# 9mm revolver



## HannibalTheCrow (Nov 22, 2006)

I ran across a really sweet Ruger 9mm snub-nose revolver at local gun shop. It was in really nice shape and it shot extremely well. I am use to using semi auto pistols but this was a really nice gun. They were asking $399 for it.

I almost bought it, but........I learned that you needed a moon-clip in order to eject the empty casings out of the cylinder. This kind of turned me off.

Is it really a big deal to use these? Do many people use them with revolvers or are they just a pain in the butt way of trying to load the gun faster? As you can tell I am not too familiar with revolvers. But, this gun was nice to handle and shoot.

Maybe it is just because I am so use to double stack auto mags>

Am I kind of passing up a great gun due to making a mountain out of nothing?

thanks for you input,

HannibalTHeCrow


----------



## Shipwreck (Jan 26, 2006)

For a 9mm, I'd rather have a semi-auto.
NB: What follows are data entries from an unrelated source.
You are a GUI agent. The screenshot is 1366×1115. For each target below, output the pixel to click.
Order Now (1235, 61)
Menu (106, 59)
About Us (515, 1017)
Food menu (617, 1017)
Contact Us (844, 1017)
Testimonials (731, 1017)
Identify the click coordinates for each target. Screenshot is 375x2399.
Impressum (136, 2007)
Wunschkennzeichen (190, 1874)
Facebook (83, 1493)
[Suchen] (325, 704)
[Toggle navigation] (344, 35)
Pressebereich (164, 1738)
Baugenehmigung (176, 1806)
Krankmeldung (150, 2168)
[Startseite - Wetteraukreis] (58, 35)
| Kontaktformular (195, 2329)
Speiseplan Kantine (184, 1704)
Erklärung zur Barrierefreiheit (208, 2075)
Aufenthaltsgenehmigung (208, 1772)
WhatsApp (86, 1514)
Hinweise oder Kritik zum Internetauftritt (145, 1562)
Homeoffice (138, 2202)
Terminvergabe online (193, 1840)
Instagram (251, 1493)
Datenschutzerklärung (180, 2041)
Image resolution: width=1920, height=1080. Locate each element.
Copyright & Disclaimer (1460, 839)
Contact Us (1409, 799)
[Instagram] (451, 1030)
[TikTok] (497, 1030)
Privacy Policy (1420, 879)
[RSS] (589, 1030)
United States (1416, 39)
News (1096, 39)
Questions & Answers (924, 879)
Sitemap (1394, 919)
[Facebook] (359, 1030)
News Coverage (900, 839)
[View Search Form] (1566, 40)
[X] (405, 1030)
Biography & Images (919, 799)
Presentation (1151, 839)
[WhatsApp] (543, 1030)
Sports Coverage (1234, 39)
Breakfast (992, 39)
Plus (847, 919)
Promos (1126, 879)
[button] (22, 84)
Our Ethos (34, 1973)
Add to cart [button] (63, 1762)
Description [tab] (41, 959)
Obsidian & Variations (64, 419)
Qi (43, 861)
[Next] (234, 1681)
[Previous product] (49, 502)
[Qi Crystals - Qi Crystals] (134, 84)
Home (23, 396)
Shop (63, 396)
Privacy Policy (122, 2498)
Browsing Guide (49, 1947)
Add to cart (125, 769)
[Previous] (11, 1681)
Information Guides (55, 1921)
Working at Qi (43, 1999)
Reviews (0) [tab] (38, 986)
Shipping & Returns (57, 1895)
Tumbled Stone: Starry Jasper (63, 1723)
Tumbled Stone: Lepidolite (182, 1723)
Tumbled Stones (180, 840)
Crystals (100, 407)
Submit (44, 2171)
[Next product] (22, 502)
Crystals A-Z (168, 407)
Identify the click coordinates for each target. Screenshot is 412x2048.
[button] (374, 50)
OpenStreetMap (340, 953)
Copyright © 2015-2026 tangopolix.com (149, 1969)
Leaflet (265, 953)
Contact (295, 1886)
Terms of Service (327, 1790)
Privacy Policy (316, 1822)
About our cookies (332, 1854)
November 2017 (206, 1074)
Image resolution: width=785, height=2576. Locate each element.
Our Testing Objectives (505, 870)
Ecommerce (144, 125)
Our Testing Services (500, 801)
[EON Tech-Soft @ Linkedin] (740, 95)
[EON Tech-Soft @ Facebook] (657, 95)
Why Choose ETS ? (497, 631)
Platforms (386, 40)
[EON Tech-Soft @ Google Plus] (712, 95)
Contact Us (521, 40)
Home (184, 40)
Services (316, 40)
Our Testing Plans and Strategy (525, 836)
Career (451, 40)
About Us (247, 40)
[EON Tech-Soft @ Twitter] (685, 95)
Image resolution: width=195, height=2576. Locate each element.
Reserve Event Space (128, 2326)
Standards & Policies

But, there are some revolver fans that just like revolvers. 9mm is cheap. If U want the combination, I guess it is good.

I kinda would like a 45 ACP revolver 1 day.


----------



## Baldy (Jun 21, 2006)

IMHO moon clips are a PITA. They do aid in reloading maybe if your first name is Jerry and your last name starts with a M. A lot of people like them, but I don't care for them. Good luck if you buy it.


----------



## Revolver (Aug 26, 2006)

It's a good revolver and a great set-up for a snubby. I would at least consider it.


----------



## Bob Wright (May 10, 2006)

I've never used a 9mm with clips, but have had several .45ACP and used both half-moon and full-moon clips.

If your shooting session is 100 rounds or less, they're not too much of a problem if you have enough to load up ahead of time. But if your practice session runs around 300 rounds, they get pretty old FAST.

For your information, there was a 9mm rimmed cartridge some years back, but didn't last too long on the market. Most who preferred the 9mm cartridge opted for the autoloader. Otherwise, a .38 Special revolver filled the bill.

Bob Wright


----------



## jimg11 (May 17, 2006)

You could look for a S&W 547 K frame in 9mm but they are going up in price. they did not require clips. Real novel design. When they started drying up I started looking for a 3" but only found 4" ones. I haven't seen one for sale in a number of years. Wish I had picked up one in the 1980s when they were reasonably pleantiful.


----------



## LubeckTech (Dec 22, 2006)

It is pretty much a matter of personal preference and you seem to be biased against moon clips to start with. As for myself I love them in a S&W 625 .45ACP but the clips are cheap for this gun (about $1.25EA) and so was a tool to aid in unloading them. I shoot IDPA and the speed of loading is unmatched for a revolver. I own and love to shoot both autoloaders and revolvers as they both have sterngths and weaknesses. The biggest plus I can think of for a 9mm revolver is cheap ammo but if you reload(.38 spl is great inexpensive when reloaded) and want a dependable revolver a good used S&W K frame is hard to beat for the money and speed loaders do work well.


----------